為什麼『IPython』那麼強調『互動性』 interactive 呢？因為人們的『認知』是積累的，偶或『靈感』乍現，當下若不『捕捉』，恐怕稍後不復『記得』矣！更何況今日之『計算』極其『複雜』，若是每每紙筆『推導』，或是一定得先寫好『程式』，總覺不切實際，終將誰願為的耶？？反觀則朗朗親見『互動性』伴隨『符號運算』的好處？？！！

口說無憑，且以拉格朗日之『預解形‧式』再探伽羅瓦『方程式』論的淵源，及於『SymPy』之省勞少錯方便乎！！？？

就讓我們略窺一下『伽羅瓦』的思考法吧。假使 $x_1,x_2,\cdots, x_n$ 是『多項式』 $P(x) = \sum \limits_{k=0}^{k=n} c_k x^k = 0$ 的『解』，此處係數 $c_k$ 都是『有理數』。如果我們建構一個『對稱函數』

$f(x_1,x_2,x_3,\cdots,x_n) = (x-x_1)(x-x_2)(x-x_3)\cdots(x-x_n)$

，將它展開後 $c_n f(x_1,x_2,x_3,\cdots,x_n)$ 應該就是 $P(x)$ 的吧。如果將這些『解』 $x_1,x_2,\cdots, x_n$ ，作任意的『排列』permutation $\begin{pmatrix} x_1 & x_2 & x_3 & \cdots & x_n \\ x_2 & x_n & x_4 & \cdots & x_1\end{pmatrix}$ ，此處是說上一排的『解』的『位置』用下一排的『解』來『置換』，由於 $f$ 函數的特殊『形式』，我們會得到 $f(x_1,x_2,x_3, \cdots,x_n)=f(x_2,x_n,x_4,\cdots,x_1)$ 。事實上對於任意的『置換』，都會有 $f(x_1,x_2,...,x_n)=f(x_2,x_1,\cdots,x_n)=f(x_3,x_1,\cdots,x_n,x_{n−1})$ 。所以函數 $f$ 稱之為『對稱函數』，這個『置換』的『不變性』就是『伽羅瓦』主要研究的對象。

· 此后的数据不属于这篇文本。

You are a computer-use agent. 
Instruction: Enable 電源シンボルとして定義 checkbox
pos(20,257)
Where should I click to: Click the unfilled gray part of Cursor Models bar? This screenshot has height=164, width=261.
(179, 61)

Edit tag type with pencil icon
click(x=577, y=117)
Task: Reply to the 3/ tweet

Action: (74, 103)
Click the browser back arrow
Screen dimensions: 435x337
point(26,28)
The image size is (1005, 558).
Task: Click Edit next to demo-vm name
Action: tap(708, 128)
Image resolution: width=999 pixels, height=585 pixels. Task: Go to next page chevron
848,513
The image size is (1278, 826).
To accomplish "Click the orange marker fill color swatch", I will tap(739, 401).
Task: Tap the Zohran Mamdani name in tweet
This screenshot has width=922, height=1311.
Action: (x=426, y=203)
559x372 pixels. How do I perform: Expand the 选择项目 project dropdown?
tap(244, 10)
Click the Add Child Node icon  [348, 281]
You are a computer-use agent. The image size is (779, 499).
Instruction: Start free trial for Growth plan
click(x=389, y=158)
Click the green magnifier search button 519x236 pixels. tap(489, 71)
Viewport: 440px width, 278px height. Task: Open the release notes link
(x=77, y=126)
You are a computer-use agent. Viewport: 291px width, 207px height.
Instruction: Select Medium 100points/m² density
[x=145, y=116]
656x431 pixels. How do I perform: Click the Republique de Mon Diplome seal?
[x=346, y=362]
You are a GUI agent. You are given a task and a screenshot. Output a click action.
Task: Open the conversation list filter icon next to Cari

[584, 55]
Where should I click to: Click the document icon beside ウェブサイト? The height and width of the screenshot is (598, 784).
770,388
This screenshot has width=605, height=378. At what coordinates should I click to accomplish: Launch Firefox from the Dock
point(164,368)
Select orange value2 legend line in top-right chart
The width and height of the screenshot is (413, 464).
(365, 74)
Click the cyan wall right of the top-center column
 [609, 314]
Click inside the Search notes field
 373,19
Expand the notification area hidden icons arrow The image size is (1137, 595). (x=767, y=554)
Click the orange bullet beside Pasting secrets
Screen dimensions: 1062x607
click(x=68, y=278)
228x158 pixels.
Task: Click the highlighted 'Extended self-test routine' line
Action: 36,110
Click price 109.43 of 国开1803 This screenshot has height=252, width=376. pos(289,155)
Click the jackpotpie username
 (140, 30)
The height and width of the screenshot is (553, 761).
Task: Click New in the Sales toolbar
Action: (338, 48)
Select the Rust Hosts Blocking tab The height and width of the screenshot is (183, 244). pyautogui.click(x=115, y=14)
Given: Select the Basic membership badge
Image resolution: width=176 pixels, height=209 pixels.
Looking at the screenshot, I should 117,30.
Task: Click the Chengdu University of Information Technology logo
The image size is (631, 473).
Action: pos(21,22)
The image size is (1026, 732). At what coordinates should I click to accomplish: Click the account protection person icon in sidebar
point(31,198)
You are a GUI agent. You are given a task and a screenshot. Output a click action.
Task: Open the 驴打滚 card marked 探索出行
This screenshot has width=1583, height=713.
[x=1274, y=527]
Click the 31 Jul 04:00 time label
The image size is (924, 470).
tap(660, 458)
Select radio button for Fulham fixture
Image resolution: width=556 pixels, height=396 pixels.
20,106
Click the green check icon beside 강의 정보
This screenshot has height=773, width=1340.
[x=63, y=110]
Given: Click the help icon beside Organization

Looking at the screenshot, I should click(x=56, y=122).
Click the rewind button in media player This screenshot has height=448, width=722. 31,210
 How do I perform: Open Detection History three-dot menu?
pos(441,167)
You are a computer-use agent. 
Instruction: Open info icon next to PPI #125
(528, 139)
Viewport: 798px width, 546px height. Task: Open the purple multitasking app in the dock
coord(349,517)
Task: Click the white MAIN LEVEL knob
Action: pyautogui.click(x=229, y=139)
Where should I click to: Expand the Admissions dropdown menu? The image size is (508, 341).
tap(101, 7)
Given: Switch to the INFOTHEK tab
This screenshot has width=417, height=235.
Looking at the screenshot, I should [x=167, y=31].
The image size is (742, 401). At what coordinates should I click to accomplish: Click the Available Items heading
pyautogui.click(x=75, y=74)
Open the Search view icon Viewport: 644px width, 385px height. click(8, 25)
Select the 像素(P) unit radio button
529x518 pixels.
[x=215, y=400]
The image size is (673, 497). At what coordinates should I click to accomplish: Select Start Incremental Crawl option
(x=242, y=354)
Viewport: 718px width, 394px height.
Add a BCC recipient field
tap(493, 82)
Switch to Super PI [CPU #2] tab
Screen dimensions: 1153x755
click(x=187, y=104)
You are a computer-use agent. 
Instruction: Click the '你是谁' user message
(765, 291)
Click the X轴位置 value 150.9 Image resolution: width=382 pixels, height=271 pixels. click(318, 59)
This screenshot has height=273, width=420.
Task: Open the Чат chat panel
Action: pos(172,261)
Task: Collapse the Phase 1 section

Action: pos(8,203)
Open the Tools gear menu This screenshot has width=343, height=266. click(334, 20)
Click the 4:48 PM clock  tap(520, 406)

舉例來說，考慮一個二次方程式 $x^2 + A x + B = 0$ 有兩個根 $\lambda_1, \lambda_2$ ， $F(\lambda_1, \lambda_2) = (x - \lambda_1)(x - \lambda_2)$
$= x^2 -(\lambda_1 + \lambda_2) x + \lambda_1 \cdot \lambda_2$
$= x^2 + A x + B$
，比對後得到
$\lambda_1 + \lambda_2 = -A$ ，和
$\lambda_1 \cdot \lambda_2 = B$
。這兩個『代數式』對於 $\lambda_1, \lambda_2$ 來講，也是『對稱的』，如果將它們看成兩個變數的『聯立方程組』，化簡後所得到的也定然就是『對等的』二次方程式 ${\lambda_1}^2 + A \lambda_1 + B = 0$ 與 ${\lambda_2}^2 + A \lambda_2 + B = 0$ 。

這產生了很重要的結果，假使 $\lambda_1 = a + b \sqrt{Q}$ 是方程式的一個根，假設另一個根是 $\lambda_2 = c + d \sqrt{Q}$ ，由於
$\lambda_1 + \lambda_2 = -A$
$\Longrightarrow (a + b \sqrt{Q}) + (c + d \sqrt{Q}) = -A$
$\Longrightarrow (a + c +A) + (b + d) \sqrt{Q} = 0$
$\therefore a + c + A = 0, \ b + d =0$
，再由
$\lambda_1 \cdot \lambda_2 = B$
$\Longrightarrow (a + b \sqrt{Q}) \cdot (c + d \sqrt{Q}) = B$
$\Longrightarrow (a c + b d Q - B) + (a d + b c) \sqrt{Q}) =0$
$\therefore a c + b d Q = B, \ a d + b c =0$
。因此得到 $d = -b, \ c = a$ 。而且 $a = - \frac{A}{2}, \ b \sqrt{Q} = \frac{\sqrt{A^2 - 4B}}{2}$ 。也就是說這兩個根是熟悉的 $\frac{- A + \sqrt{A^2 - 4B}}{2}$ 與 $\frac{- A - \sqrt{A^2 - 4B}}{2}$ 。於是一個『對稱函數』 $f(x_1,x_2,x_3,\cdots,x_n) = (x-x_1)(x-x_2)(x-x_3)\cdots(x-x_n)$ 如果某一個根 $x_k$ 是 $a + b \sqrt{Q}$ 的形式﹐那麼必然有另一個根 $x_j$ 是 $a - b \sqrt{Q}$ 的形式，這就是由於那個『多項式』的係數是『有理數』的原故，它的『二次方根』的解，總是『成對』出現的啊！於是『二次方根』解的個數也必然是『偶數』的了！！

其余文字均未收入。